Don’t be silent! Der unglaublich tolle Colorido e.V. aus Plauen möchte sein alljährliches Friedens- und Musikfestival „Don’t be silent“ am 01. Mai digitalisieren und an diesem Tag als Livestream zugänglich machen. Die Veranstaltung wird bereits zum dritten Mal im Anschluss an die Maikundgebungen der Gewerkschaften ausgerichtet, auch wir waren letztes Jahr schon mit Infostand in Plauen dabei. Neben verschiedenen Bands, die ihr Home Concert live aufnehmen werden, soll es Redebeiträge verschiedener Organisationen der Zivilgesellschaft geben. Als Zwischensequenzen zwischen den einzelnen Programmpunkten sollen immer wieder Personen eingeblendet werden, die das Motto „Don’t be silent!“ sprechen. Videos können gedreht und an den Colorido e.V., im Zweifel auch über uns, bis kommenden Freitag, 24. April, zugesandt werden.

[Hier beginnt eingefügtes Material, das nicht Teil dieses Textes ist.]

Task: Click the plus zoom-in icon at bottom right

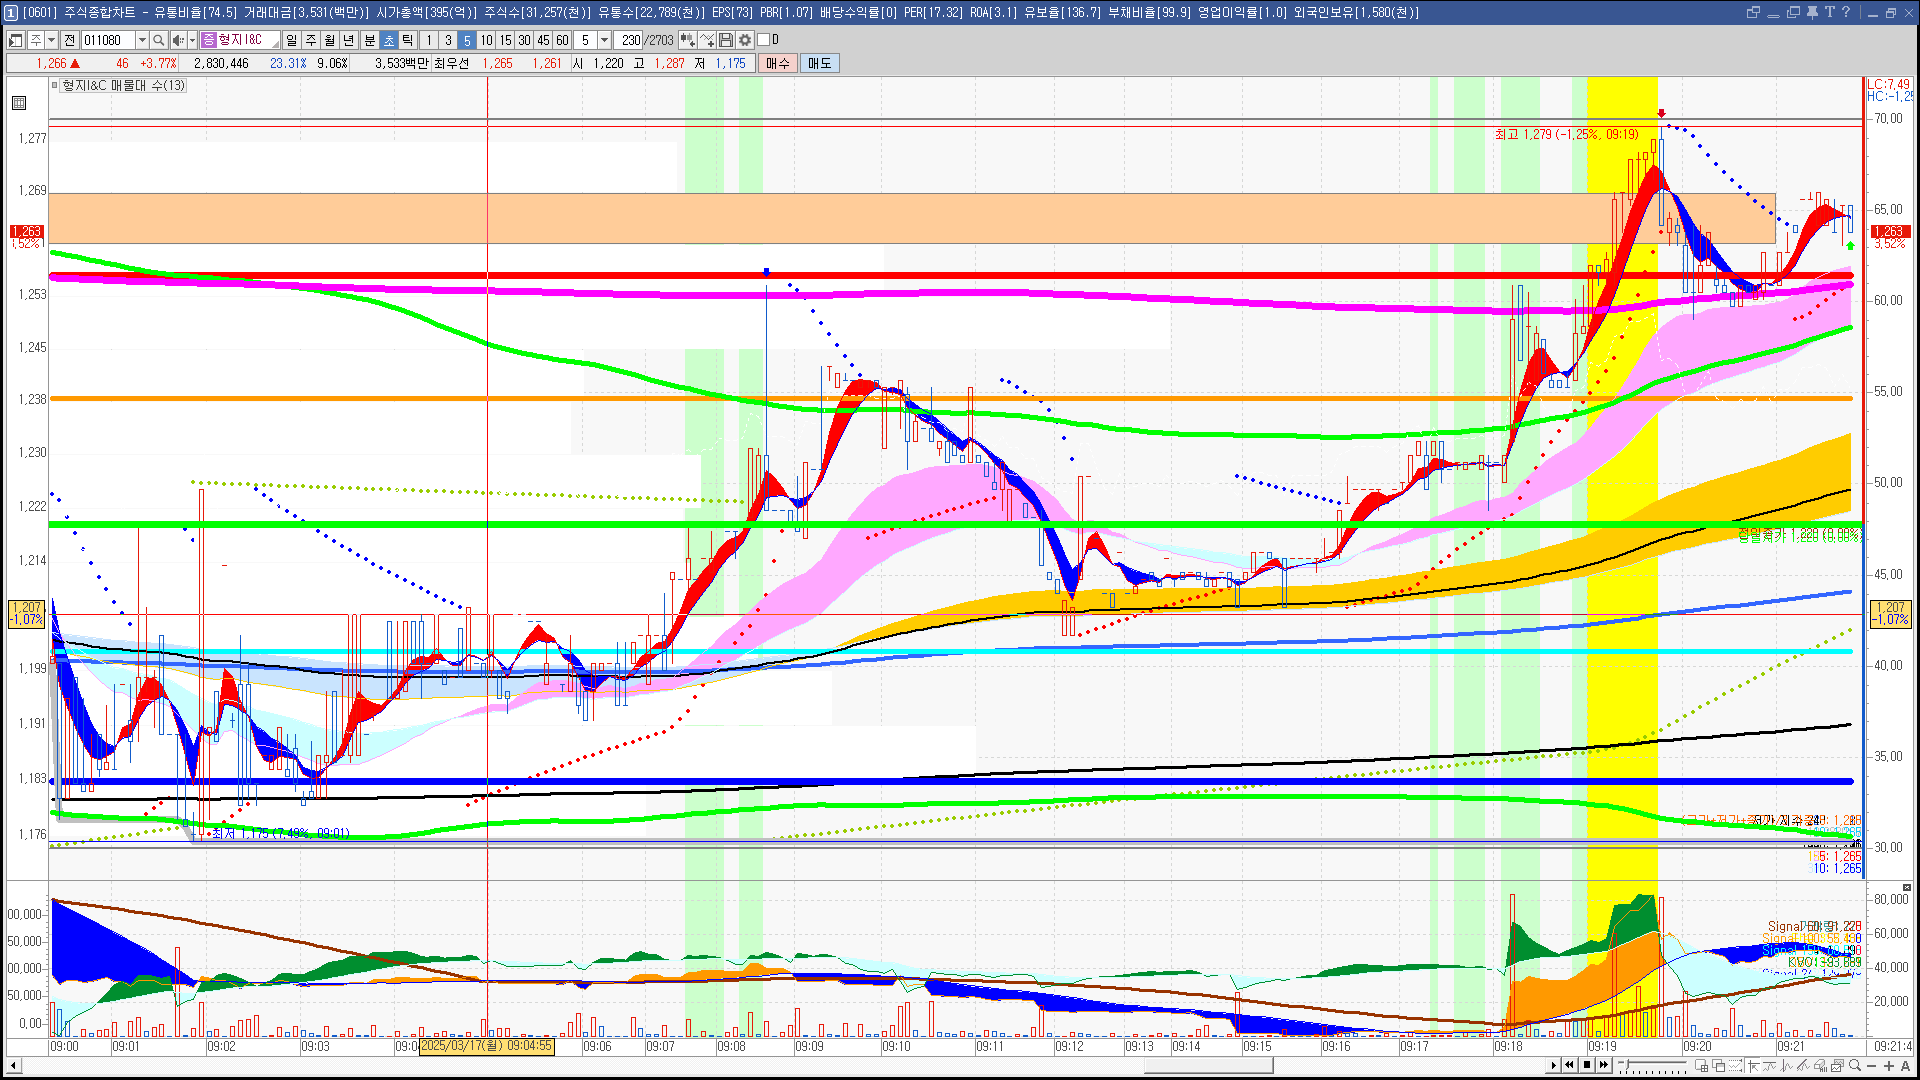Action: 1889,1066
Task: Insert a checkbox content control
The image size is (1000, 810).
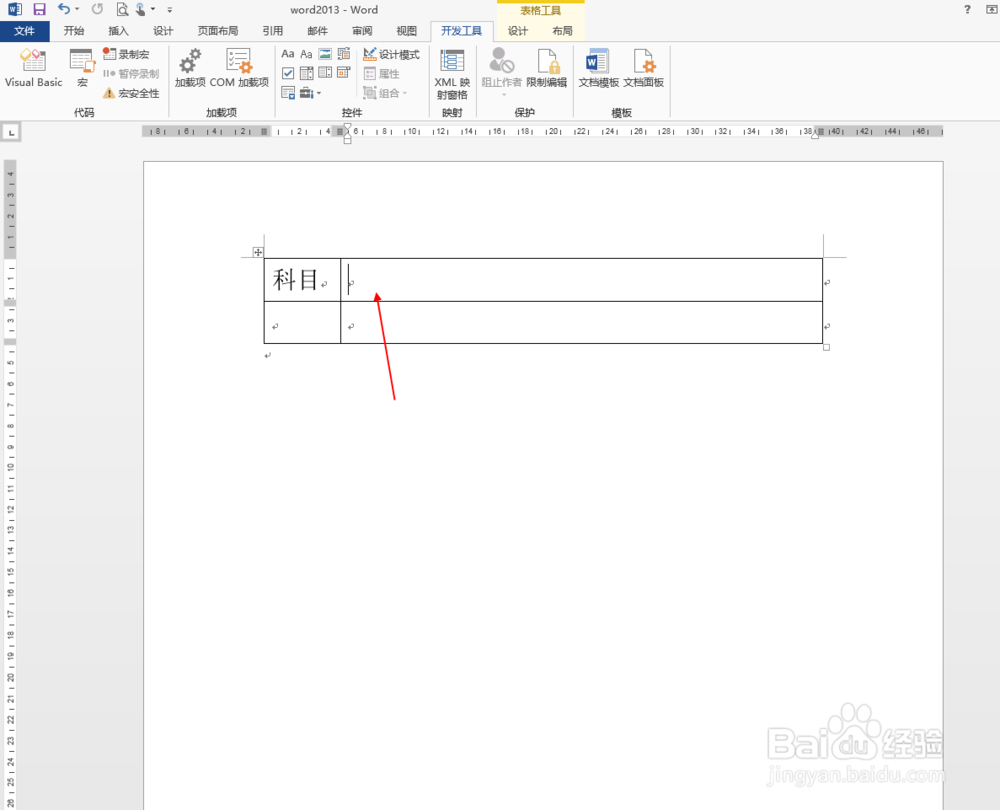Action: coord(288,73)
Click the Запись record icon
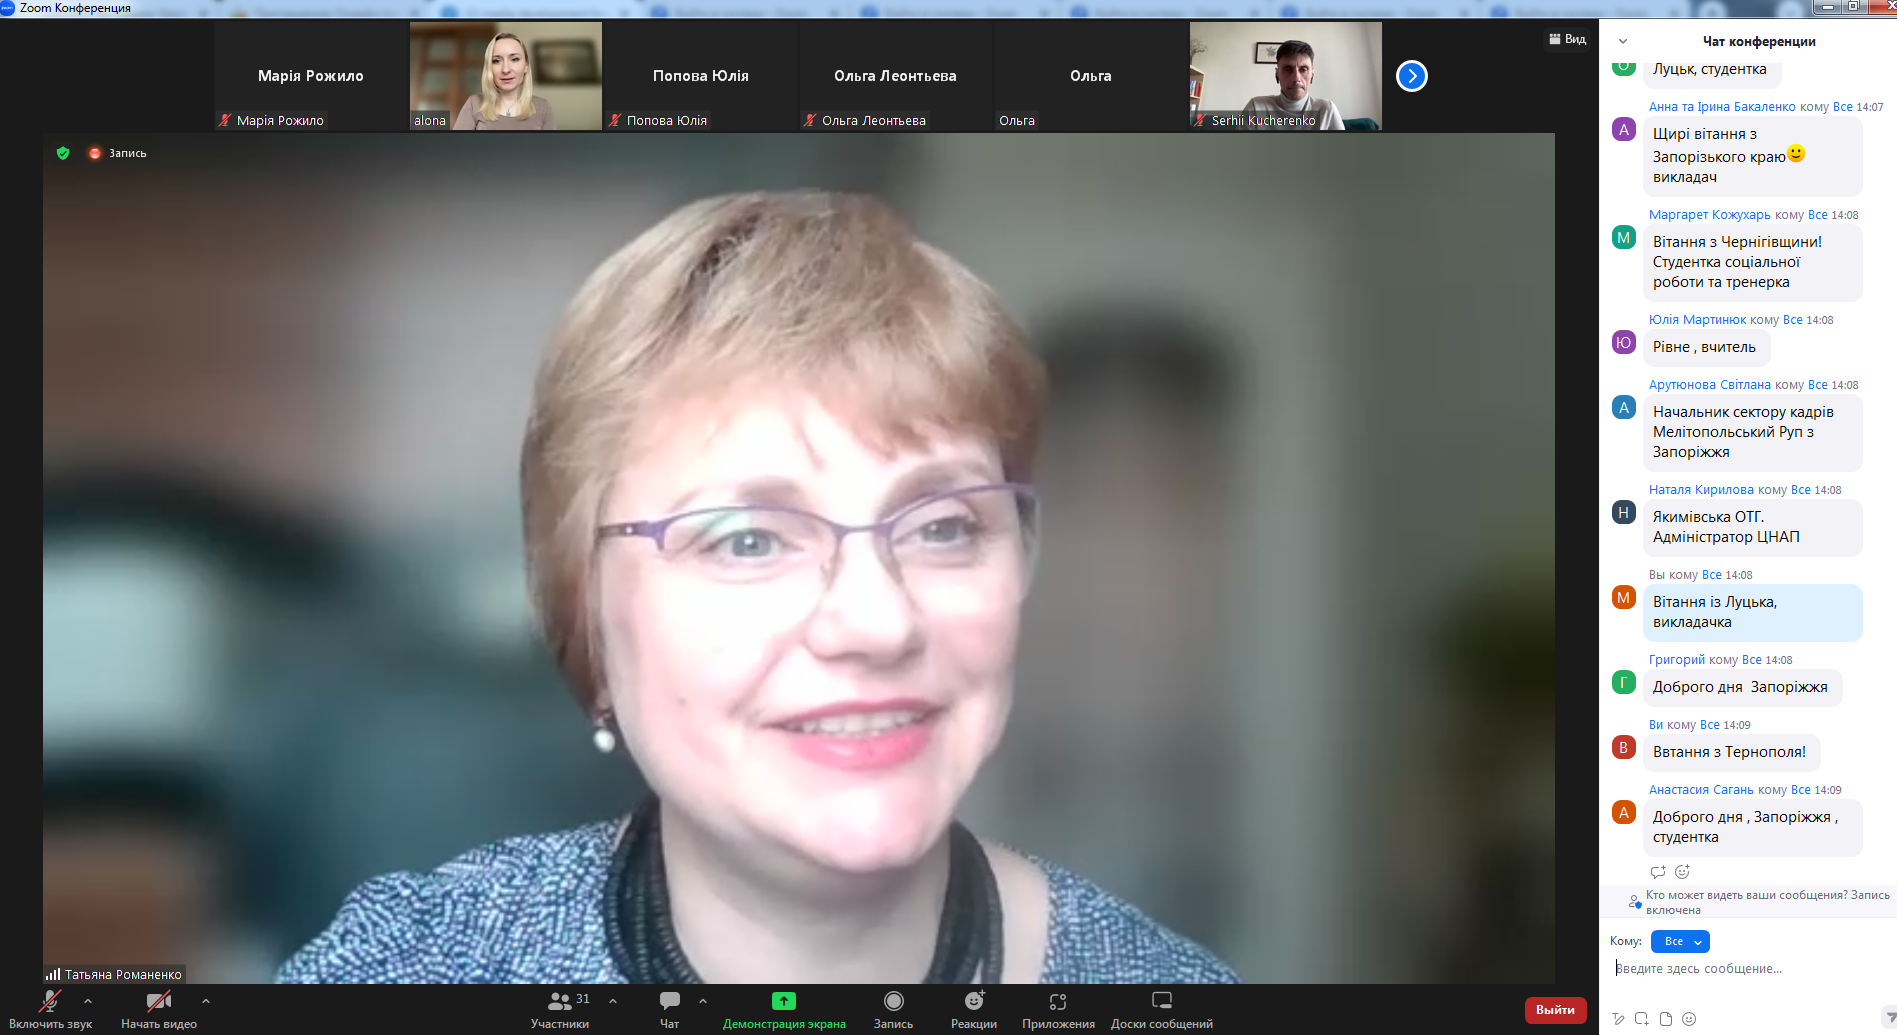1897x1035 pixels. (x=893, y=1008)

Erreichbarkeit des AZ Connis in Dresden.

Stellenausschreibung.

Nach rund zwei Jahren als Geschäftsleiterin und mehr als dreieinhalb Jahren in unserem Verein wird Julia Hartmann den SFR verlassen. In der Pandemie steht unser Verein safe and sound. Das ist ihr Verdienst! Drehende Herzen

Nun suchen wir eine*n Nachfolger*in ab 1.6.

TERMINE

Der AGJF verlegt seine Fachtagung „Der ganz eigene Weg“ zu Mädchen*arbeit im Kontext Flucht, Asyl und Migration in den digitalen Raum! Trotz Corona-Krise möchte der Verein die Möglichkeit bieten, Anregungen für die pädagogische Arbeit mit migrantisierten Mädchen* zu erhalten und in fachlichen Austausch zu kommen. Das Programm wurde für die Umsetzung online angepasst und interaktiv gestaltet. Die Teilnahme ist kostenlos. 29. April, 9:30 – 12:00 Uhr, nähere Infos und Anmeldung hier.

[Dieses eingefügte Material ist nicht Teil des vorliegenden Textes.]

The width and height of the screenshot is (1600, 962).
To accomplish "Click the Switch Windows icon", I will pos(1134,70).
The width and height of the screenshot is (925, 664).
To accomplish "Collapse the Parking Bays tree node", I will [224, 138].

Das SGB II regelt die „Grundsicherung für Arbeitssuchende“, auch unter dem Namen Hartz IV bekannt. Dazu gibts nun Weiterbildungen als Online-Seminare und zwar am 04./05. Mai, am 11./12. Mai, am 08./09. Juni und am 17./18. Juni. Harald Thomé ist langjähriger Berater in der Erwerbs- und Sozialhilfe und war unter anderem beim Tacheles e.V. in Wuppertal tätig. Er kann wohl als Experte in seinem Gebiet bezeichnet werden. Anmeldung und mehr Infos hier.